About this task: Among the following entries, count the lines that contain "selector" and report only the result.
── Available data
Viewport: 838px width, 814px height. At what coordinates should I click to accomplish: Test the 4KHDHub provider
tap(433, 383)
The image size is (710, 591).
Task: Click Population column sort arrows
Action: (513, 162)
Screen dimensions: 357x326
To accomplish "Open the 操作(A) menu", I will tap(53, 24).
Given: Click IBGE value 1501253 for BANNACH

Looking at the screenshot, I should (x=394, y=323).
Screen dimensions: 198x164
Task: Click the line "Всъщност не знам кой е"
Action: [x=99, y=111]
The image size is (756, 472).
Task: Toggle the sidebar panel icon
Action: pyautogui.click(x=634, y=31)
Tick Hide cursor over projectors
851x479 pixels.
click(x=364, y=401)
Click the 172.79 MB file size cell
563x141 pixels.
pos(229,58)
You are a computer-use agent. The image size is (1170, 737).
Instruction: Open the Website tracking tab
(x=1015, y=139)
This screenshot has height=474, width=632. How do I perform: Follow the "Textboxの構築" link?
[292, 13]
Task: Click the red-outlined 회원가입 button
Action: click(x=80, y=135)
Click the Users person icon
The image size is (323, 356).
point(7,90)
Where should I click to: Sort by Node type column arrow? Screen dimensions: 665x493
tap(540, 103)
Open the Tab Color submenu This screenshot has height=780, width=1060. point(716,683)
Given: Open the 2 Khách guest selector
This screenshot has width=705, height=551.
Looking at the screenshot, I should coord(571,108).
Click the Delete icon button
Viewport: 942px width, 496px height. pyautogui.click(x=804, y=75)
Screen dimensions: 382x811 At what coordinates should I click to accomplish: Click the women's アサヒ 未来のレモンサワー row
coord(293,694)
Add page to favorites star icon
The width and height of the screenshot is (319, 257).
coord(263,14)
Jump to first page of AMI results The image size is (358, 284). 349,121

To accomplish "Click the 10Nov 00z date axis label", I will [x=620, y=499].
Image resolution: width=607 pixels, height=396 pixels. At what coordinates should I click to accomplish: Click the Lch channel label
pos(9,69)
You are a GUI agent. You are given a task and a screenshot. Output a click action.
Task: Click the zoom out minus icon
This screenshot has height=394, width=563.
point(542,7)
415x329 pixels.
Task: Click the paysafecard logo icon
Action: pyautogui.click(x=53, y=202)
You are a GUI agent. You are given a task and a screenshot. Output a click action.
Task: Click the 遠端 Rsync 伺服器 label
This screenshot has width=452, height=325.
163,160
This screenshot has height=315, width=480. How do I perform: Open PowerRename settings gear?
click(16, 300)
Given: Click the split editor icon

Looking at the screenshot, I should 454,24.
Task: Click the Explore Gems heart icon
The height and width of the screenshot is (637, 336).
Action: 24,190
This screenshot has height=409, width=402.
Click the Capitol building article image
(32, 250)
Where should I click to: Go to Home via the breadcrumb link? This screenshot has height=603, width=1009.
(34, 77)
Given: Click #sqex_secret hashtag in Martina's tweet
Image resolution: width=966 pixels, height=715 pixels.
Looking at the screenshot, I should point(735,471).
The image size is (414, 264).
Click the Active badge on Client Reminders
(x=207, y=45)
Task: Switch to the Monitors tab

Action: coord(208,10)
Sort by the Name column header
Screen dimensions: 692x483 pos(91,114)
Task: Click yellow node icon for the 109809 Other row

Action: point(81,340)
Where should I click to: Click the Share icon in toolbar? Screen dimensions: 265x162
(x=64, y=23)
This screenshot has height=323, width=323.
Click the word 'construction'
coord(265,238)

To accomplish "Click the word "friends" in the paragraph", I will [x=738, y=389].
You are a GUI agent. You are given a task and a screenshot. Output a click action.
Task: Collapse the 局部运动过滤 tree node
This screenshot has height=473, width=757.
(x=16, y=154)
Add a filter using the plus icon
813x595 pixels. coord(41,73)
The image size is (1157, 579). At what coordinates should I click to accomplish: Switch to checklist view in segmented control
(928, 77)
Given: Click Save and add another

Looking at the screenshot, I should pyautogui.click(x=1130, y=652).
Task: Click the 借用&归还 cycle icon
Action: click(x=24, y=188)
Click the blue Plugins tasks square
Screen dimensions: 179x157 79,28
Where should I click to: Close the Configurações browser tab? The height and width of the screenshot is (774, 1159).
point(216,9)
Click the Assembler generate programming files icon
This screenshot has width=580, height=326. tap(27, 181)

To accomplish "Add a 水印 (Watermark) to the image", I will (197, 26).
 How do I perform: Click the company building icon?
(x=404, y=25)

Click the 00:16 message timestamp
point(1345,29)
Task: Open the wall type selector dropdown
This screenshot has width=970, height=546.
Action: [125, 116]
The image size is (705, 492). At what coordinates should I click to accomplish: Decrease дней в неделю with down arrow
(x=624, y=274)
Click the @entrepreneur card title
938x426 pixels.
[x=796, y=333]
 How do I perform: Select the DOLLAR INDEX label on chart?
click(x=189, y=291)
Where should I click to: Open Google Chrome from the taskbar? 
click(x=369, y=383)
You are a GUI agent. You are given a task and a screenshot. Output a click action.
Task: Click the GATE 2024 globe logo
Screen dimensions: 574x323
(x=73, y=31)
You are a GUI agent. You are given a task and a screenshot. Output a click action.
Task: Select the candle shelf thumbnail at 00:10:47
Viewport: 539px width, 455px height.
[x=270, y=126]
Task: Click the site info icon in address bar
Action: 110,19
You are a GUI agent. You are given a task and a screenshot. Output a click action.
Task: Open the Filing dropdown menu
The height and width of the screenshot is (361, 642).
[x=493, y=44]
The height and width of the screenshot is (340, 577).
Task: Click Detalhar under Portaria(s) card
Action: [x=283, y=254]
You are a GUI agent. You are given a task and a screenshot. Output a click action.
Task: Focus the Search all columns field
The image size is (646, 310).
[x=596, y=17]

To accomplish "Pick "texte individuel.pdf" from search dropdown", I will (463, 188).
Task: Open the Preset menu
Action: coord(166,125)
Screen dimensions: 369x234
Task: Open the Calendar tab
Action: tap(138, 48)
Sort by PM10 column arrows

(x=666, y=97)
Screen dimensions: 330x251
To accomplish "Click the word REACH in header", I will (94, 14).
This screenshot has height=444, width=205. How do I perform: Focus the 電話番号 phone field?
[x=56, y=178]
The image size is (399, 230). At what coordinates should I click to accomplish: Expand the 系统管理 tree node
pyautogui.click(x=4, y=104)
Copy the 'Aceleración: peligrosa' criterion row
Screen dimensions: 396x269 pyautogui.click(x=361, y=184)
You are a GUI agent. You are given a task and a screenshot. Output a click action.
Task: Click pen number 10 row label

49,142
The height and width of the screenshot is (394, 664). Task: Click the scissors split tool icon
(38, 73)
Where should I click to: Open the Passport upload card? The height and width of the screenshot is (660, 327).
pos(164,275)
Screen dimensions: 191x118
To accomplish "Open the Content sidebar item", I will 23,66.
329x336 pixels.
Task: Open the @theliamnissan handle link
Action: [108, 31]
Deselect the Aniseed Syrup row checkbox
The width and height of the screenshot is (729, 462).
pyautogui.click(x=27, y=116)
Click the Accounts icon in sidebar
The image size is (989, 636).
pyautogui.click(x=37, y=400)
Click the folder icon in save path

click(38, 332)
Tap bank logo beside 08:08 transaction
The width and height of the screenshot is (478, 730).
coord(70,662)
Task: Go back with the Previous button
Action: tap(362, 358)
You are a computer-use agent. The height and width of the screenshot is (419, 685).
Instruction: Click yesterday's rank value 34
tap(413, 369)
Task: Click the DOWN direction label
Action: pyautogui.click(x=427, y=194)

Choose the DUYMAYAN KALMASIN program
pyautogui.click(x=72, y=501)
────
Expected output: 2